La mayor parte de las compañías hoy en día destina una porción importante de sus ingresos a la capacitación de su personal, y esto por sí solo ya habla de que hay una valoración positiva respecto a la importancia de que el talento se desarrolle.
No obstante, muchos de los dineros que se utilizan para este fin terminan siendo un gasto en vez de una inversión. ¿Cómo saber la diferencia? Por definición debe haber un retorno de la inversión; de lo contrario, se trata de un gasto. ¿Y cómo saber cuál es el retorno de la inversión de una capacitación? Este se manifestará en un cambio positivo en el personal que se capacitó: nuevas habilidades, aptitudes y actitudes que se concretarán en un mejor desempeño.
Pero ¿cómo saber si una capacitación será capaz de generar eso? Esta pregunta es fundamental al momento de evaluar las opciones de capacitación que hay disponibles para tomar la decisión de dónde, cuándo y cuánto invertir.
Cuando se trata de conocimientos técnicos, los criterios para seleccionar las opciones deberán ser técnicos también: contenidos, calidades de los facilitadores, profundidad de los temas, etc.

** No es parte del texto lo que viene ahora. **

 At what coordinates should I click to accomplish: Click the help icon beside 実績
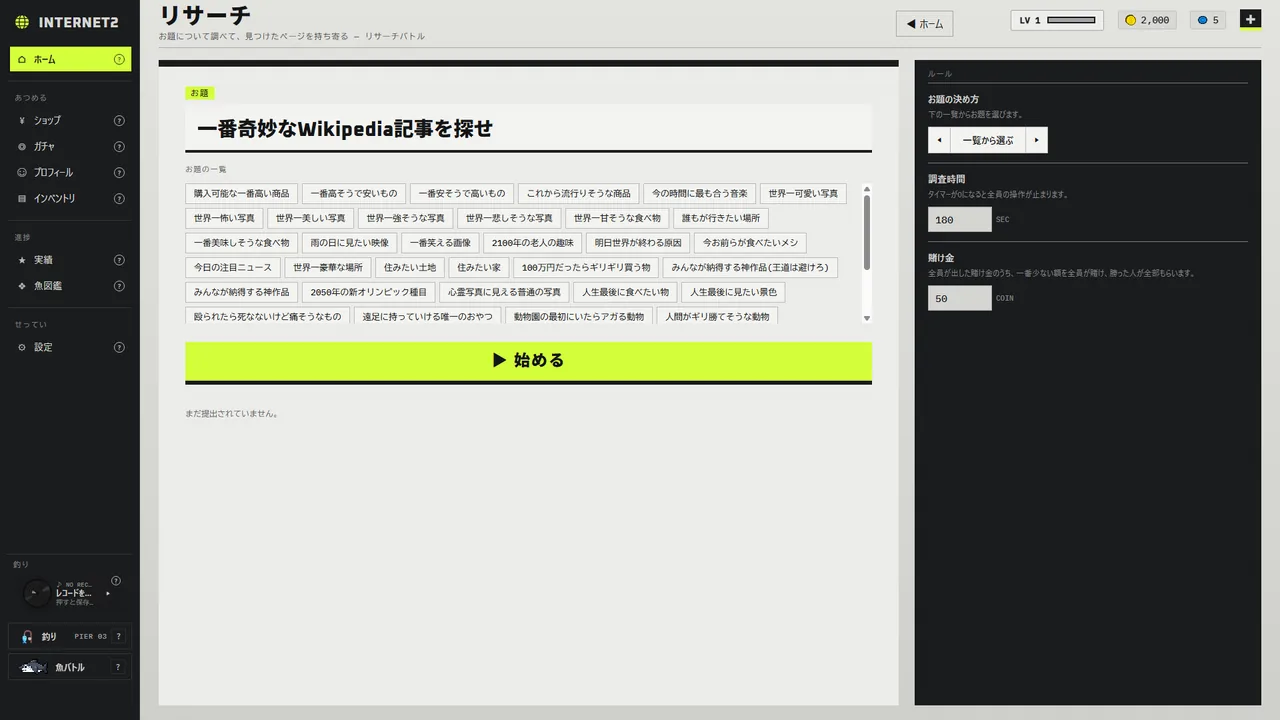[x=119, y=260]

Una de las cosas que con frecuencia se hacen es enviar al personal a recibir un curso sobre un tema específico, o bien impartirlo “in house” para varias personas de la empresa. Si se detecta, por ejemplo, que hay problemas de liderazgo, se envía a las personas que ocupan puestos de dirección a un curso de liderazgo y la expectativa es que, al regresar, el problema haya desaparecido; pero generalmente no ocurre y a los pocos días todo quedó en el olvido. Esto sucede porque un curso no modifica la conducta; en el mejor de los casos, aumenta el conocimiento y, si no hay un seguimiento, incluso ese conocimiento se perderá en poco tiempo.
Cuando la necesidad detectada tiene que ver con competencias (la capacidad para lograr un buen desempeño en distintos contextos), también denominadas a veces como “habilidades blandas” (Ej: Comunicación, Liderazgo, Trabajo en Equipo, Habilidad de Negociación, Resolución de Conflictos, etc.), lo que se necesita no es un curso, sino un proceso para desarrollar dichas competencias.
Una competencia involucra tres dimensiones: el saber hacer (el qué, datos, conceptos, conocimientos) el poder hacer (la habilidad para llevarlo a la práctica) y el querer hacer (la actitud y el deseo de hacerlo). Cuando se recibe un curso, y especialmente si la metodología es tradicional (Ej: exposiciones teóricas magistrales), se está atendiendo la dimensión del saber hacer, es decir, la persona está adquiriendo conocimientos respecto al qué debe hacer, e incluso puede aprender respecto al cómo hacerlo (desde el punto de vista teórico), pero no se está promoviendo el desarrollo de la competencia.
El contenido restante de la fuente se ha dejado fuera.